Monday, January 24, 2011

Berkeley Artificial Intelligence beats human Starcraft player

Berkeley Artificial Intelligence beats human Starcraft player

Haomiao Huang is a graduate student in the Artificial Intelligence (AI) and robotics labs at UC Berkeley. Last week he told the story of how they created the "Berkeley Overmind," their entry in the 2010 Starcraft AI competition.


Why have a Starcraft tournamet for Artificial Intelligences? Sure, Starcraft is one of the most successful computer games of all time. A decade and more since it's release it is still popular and still being updated - though that may come to an end soon since Starcraft II is out. But what makes it a good way for testing AI? I can't say it any better than than the article:


“Chess is hard because you have to look far into the future, and go is harder because there are lots of pieces.

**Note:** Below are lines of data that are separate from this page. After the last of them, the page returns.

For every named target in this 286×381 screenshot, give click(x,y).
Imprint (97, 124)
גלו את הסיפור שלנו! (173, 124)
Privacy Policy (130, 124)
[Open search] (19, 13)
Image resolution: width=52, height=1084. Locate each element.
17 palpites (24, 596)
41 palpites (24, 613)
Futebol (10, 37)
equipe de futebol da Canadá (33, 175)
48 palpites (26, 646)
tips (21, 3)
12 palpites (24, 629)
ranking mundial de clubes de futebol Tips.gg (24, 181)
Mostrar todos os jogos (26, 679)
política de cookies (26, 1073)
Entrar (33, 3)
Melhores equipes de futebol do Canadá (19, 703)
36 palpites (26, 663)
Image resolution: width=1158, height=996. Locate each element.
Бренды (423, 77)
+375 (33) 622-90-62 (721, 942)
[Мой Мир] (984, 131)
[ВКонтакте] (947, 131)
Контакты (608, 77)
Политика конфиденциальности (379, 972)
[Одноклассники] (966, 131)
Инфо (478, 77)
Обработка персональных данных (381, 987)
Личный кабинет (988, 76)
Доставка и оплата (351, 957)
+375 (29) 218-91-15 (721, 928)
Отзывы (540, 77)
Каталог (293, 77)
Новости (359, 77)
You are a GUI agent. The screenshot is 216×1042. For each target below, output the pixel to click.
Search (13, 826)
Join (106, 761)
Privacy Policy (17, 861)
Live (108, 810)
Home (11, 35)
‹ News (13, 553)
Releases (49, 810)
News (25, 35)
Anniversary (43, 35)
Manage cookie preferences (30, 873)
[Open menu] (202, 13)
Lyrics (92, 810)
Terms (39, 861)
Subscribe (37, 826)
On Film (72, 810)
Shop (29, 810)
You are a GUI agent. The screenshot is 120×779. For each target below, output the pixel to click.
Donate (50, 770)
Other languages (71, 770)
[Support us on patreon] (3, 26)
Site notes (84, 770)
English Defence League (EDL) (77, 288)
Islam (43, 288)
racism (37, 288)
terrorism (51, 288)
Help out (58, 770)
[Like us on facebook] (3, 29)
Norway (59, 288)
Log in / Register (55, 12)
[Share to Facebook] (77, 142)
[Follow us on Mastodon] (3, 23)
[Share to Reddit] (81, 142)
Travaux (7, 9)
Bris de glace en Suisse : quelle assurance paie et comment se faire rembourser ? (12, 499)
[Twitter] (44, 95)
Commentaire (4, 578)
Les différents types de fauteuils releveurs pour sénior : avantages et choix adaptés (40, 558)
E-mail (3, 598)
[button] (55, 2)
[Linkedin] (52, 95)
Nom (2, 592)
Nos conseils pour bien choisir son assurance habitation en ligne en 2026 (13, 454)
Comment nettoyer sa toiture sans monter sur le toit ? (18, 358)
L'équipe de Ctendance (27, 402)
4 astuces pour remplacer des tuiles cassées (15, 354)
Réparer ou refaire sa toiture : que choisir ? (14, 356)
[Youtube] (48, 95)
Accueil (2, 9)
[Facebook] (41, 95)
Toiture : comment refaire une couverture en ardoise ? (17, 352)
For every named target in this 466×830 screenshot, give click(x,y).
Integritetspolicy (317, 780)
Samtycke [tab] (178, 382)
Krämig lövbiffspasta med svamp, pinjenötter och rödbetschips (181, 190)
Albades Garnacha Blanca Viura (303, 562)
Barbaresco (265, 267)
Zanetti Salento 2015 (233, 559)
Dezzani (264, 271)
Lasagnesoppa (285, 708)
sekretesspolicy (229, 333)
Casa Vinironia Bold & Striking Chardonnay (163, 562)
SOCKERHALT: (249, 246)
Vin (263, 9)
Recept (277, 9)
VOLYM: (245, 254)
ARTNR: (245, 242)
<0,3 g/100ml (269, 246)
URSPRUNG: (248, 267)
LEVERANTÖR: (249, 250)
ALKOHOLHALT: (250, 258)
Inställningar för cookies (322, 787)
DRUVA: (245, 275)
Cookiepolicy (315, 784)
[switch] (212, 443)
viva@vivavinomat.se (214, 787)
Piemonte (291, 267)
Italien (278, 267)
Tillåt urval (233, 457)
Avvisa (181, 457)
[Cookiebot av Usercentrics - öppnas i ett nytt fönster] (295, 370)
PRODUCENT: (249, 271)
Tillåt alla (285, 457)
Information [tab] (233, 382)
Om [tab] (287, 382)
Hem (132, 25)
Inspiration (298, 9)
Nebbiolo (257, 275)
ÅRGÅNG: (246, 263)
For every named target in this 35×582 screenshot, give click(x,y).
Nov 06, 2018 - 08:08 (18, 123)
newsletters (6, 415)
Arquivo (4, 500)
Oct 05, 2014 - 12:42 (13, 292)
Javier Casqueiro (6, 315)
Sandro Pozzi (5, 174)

With poker there’s uncertainty,” he says. “In StarCraft, you have all of these things going on simultaneously, and you have very little time to compute a solution.”

If you've never played Starcraft, it is a very challenging game. To help them build their AI, the boys at Berkeley (apologies to any female team members) recruited Orial Vinyals, a PhD student in computer science. He is also a former world class Starcraft player who was ranked #1 in Spain and in the top 16 in Europe. That means I would probably last all of 10 minutes in a match with him. If I was having a very good day and his was very bad. Using Orial as the opponent for the AI they were able to refine their algorithms. Eventually the AI was able to defeat Orial. It's a statement on how far AI has come, both hardware and software. Here's an example of the AI controlling mutalisks - a flying weapon.




They've built an AI that can locate, gather and allocate resources to produce and control military units. One that is capable of outthinking a human who is expert at doing exactly the same thing. Once someone thinks to set it to controlling the GRASP labs quadrocoptors we'll be needing John Conner, because Skynet will be on the way.